The USD Coin (USDC) premium is a good indicator of demand from China-based retail cryptocurrency traders. Measures the difference between peer-to-peer trades in China and the US dollar.
Excessive buying demand tends to push the indicator above 100% fair value, and during bear markets, the stablecoin’s market supply is flooded, causing a discount of 4% or more.
The USDC premium currently sits at 97.5%, down from 100% two weeks earlier, indicating lower demand for the stablecoin from Asian investors. The data became relevant after the 24% rally between January 7 and 14, as one would have expected much higher demand from retail traders.
However, this data is not necessarily bearish as traders may be dumping stablecoins due to increased regulatory risks.
Futures Premium Finally Shows Neutral Sentiment
Retail traders often avoid quarterly futures because of their price difference to spot markets. Meanwhile, professional traders prefer these instruments because they avoid the fluctuation of funding rates in a perpetual futures contract.
Two month futures annualized premium should trade between +4% and +8% in healthy markets to cover costs and associated risks. Therefore, when futures trade below that range, it shows a lack of confidence on the part of leveraged buyers, which is usually a bearish indicator.
The chart above shows positive momentum for the Bitcoin futures premium, which is now flirting with the neutral premium at +4%, the highest in five months.
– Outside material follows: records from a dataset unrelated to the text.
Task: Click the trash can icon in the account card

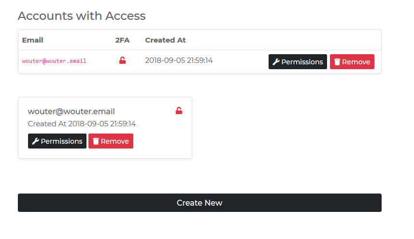Action: (x=96, y=141)
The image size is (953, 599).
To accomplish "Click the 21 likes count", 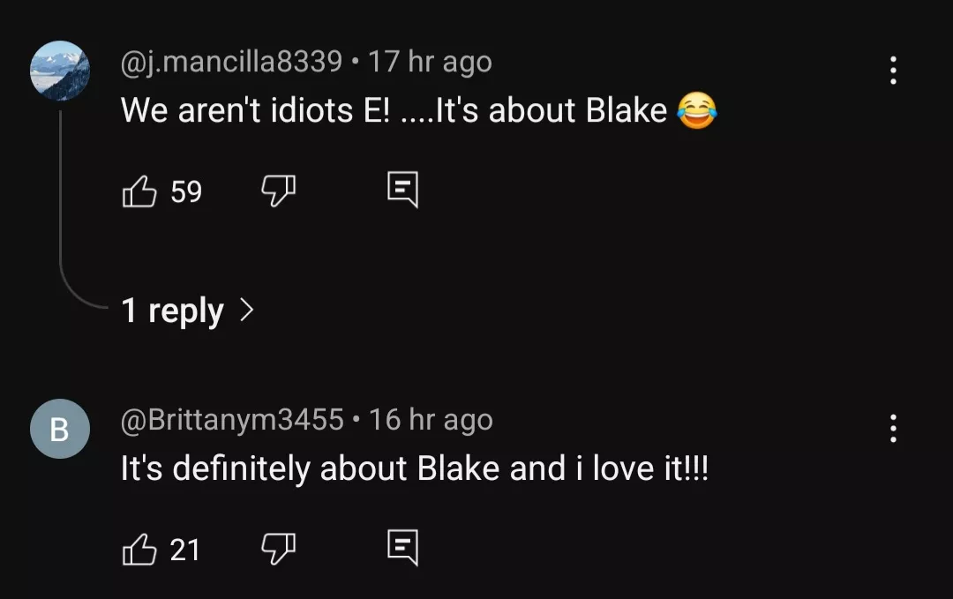I will pos(185,550).
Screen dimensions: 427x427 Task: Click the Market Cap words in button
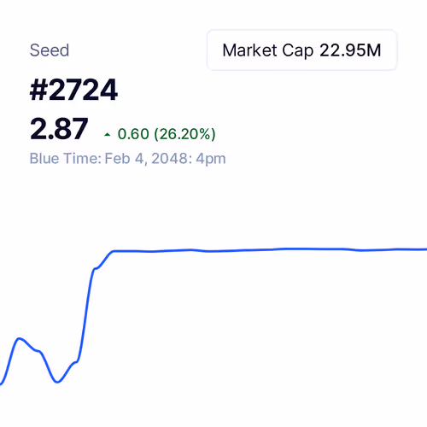(x=268, y=50)
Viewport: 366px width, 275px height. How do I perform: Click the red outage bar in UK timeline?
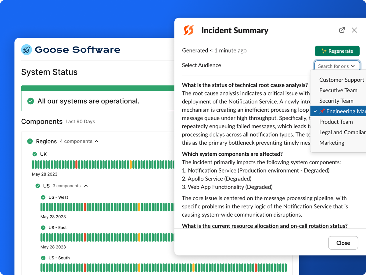click(77, 165)
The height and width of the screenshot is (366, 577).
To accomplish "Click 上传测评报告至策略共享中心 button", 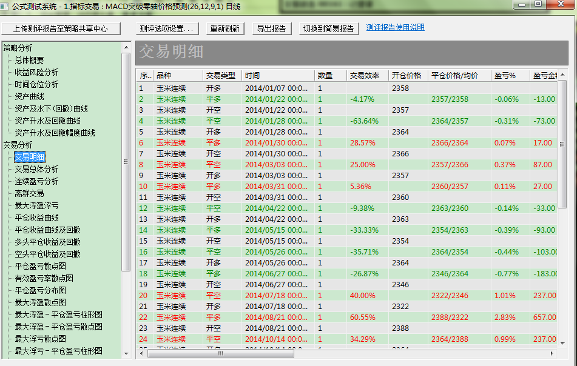I will pos(61,28).
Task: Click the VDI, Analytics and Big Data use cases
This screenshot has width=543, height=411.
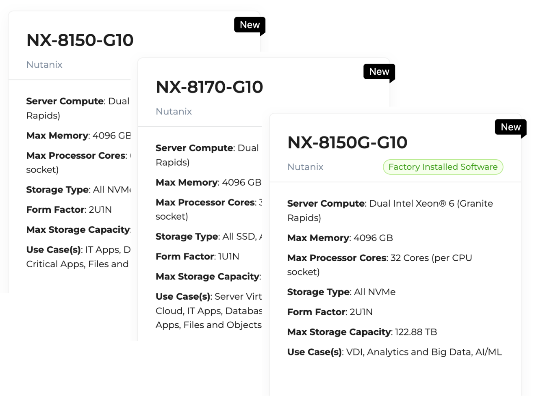Action: (x=394, y=352)
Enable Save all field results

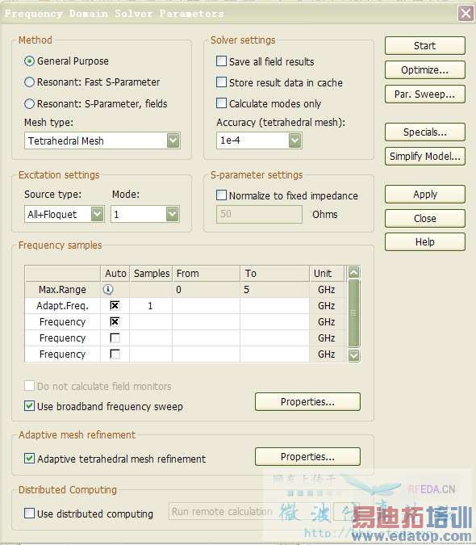coord(221,61)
This indicator represents a dramatic shift from backwardation, the bearish sentiment that had prevailed since FTX’s collapse in November 2022 to early 2023.
Bitcoin needs to pull back to $20,000
Although the seemingly effortless rally to $20,000 looks encouraging, it has not recently been tested as a support level. At the same time, the absence of a stablecoin premium in Asia shows a lack of demand from retail buyers. However, the current discount of 2.5% does not reflect discomfort or anguish on the part of the sellers.
These data support the thesis that Bitcoin needs to retouch the $20,000 support to show investors that, regardless of how the stock market performs, bearish sentiment caused by FTX and Digital Currency Group contagion risks (DCG) has been left behind.
There is still a chance that macroeconomic data will support a continuation of the bull run, so either way could maintain the positive momentum.